Structural Behaviour and Design of Hollow Flange Steel Plate Girders by Eng Dr Nilakshi Perera
At the IESL NSW Chapter YED 2019, Nilakshi presented her PhD thesis work. Nilakshi graduated from the University of Moratuwa in 2014, attaining her bachelor’s degree in Civil Engineering with First Class Honours. Shortly after completing her studies, she worked as a lecturer at the University of Moratuwa for one year. She then pursed her PhD in Structural Engineering at Queensland University of Technology in 2018. Currently, she is working as a graduate engineer at SMEC.
The use of cold-formed steel members has increased rapidly due to the benefits they offer when compared to hot-rolled steel members. Most of the open cold-formed steel sections are used in short span applications. However, since these open cold-formed steel sections are susceptible to unfavourable buckling modes, Hollow Flange Steel Plate Girder (HFSPG) formed by welding industrially available cold-formed rectangular hollow sections (RHS) as flanges to a web plate were introduced to increase the structural efficiency of steel sections.
In this research, experimental studies and a detailed parametric study were conducted on fully laterally restrained HFSPGs to understand their flexural behaviour involving local buckling of flange and/or web elements and determine their section moment capacities.

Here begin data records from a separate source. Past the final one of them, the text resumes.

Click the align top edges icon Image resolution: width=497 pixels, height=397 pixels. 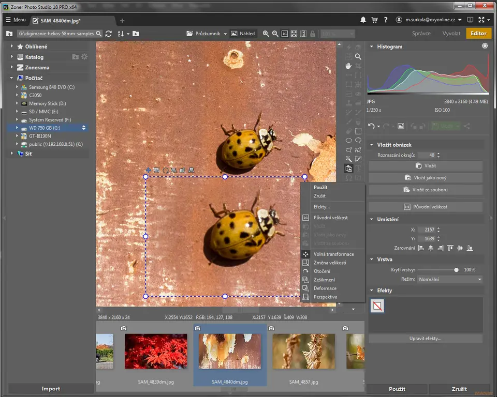pos(450,248)
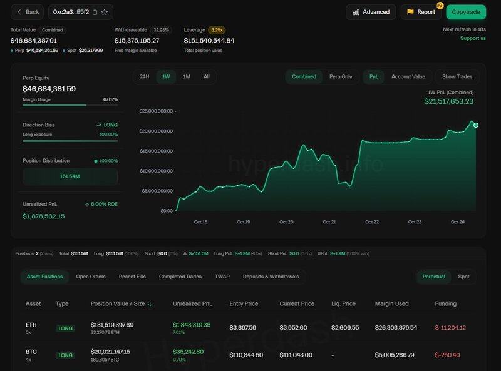Image resolution: width=501 pixels, height=371 pixels.
Task: Click the back arrow icon
Action: 20,12
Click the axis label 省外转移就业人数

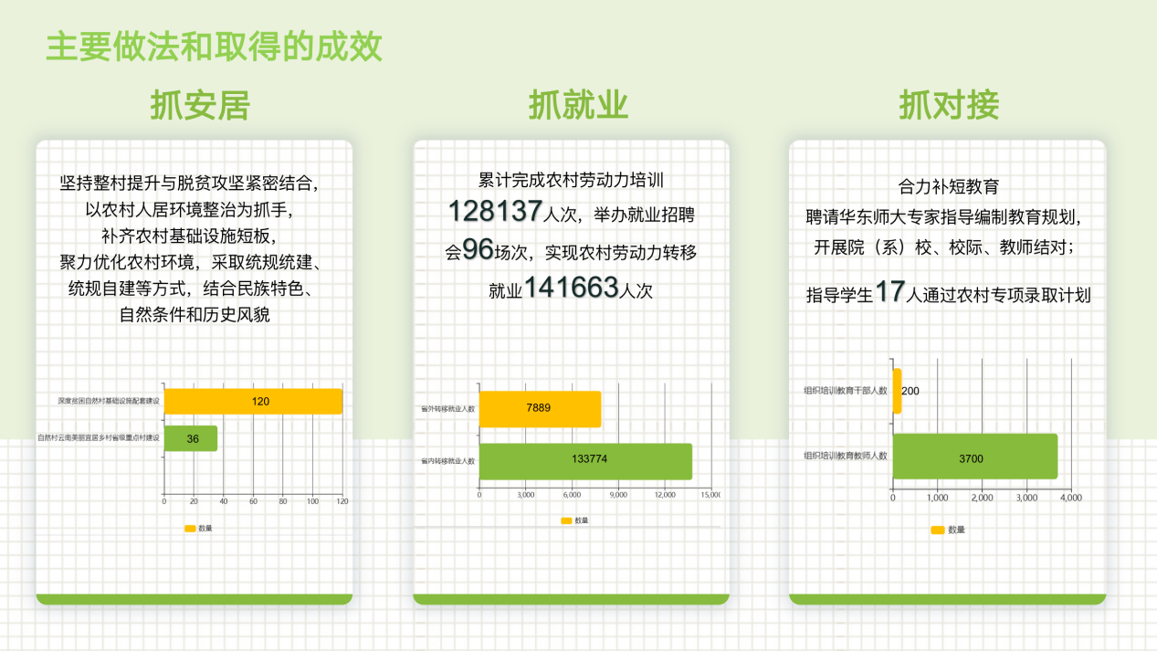point(447,409)
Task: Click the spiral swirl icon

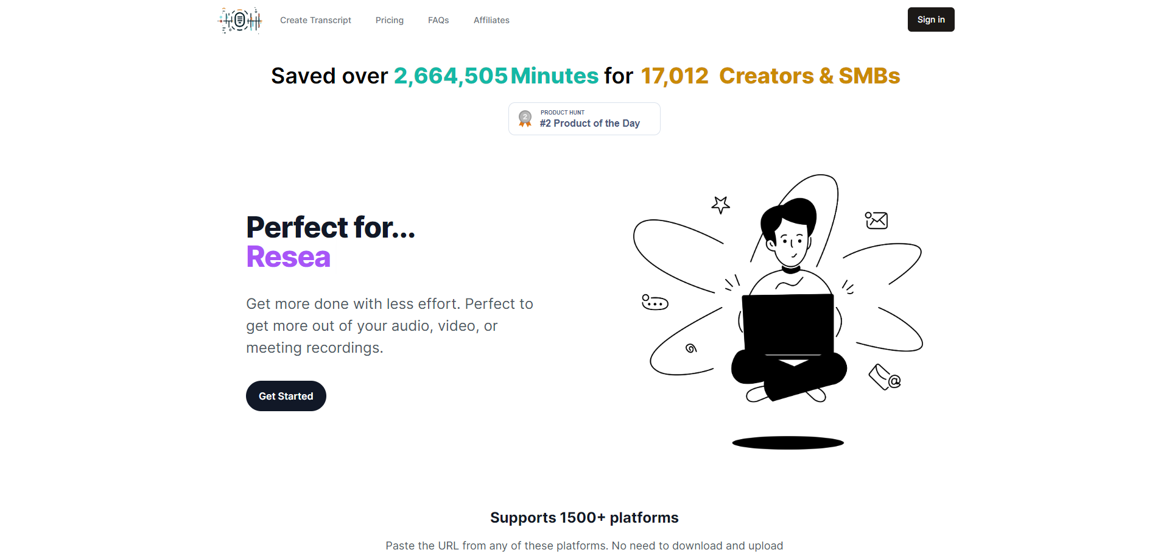Action: 691,348
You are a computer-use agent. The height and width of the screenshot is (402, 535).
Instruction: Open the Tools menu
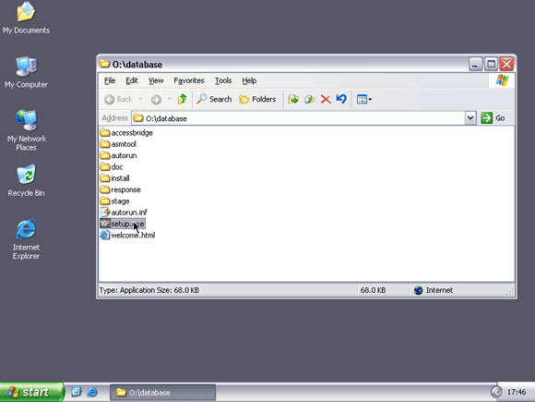(x=223, y=80)
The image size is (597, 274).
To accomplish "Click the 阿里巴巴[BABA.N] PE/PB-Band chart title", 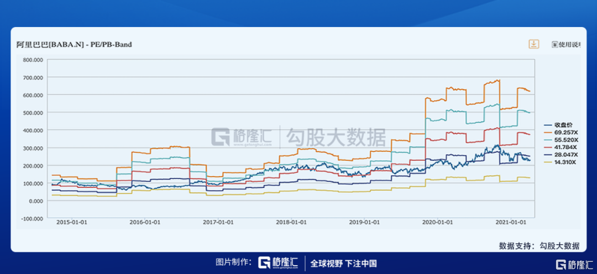I will coord(75,44).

Comparison of experimental capacities with the section moment capacities predicted by the currently available design equations showed that they under-estimate the capacities of HFSPGs. Both experimental and numerical results were used to review Australian cold-formed and hot-rolled steel design standards and suitable recommendations were made.
A thorough finite element analysis based parametric study was conducted on the member moment capacities of medium/long span, laterally unrestrained HFSPGs subject to lateral distortional, lateral torsional and local-global interacting buckling failures. Currently available design equations for global and interaction buckling were studied and suitable recommendations were provided.
A brief comparison on the moment capacity per unit area of steel between the proposed HFSPGs and industrially available universal beams (UBs) demonstrated their efficiency in terms of cost and structural performance.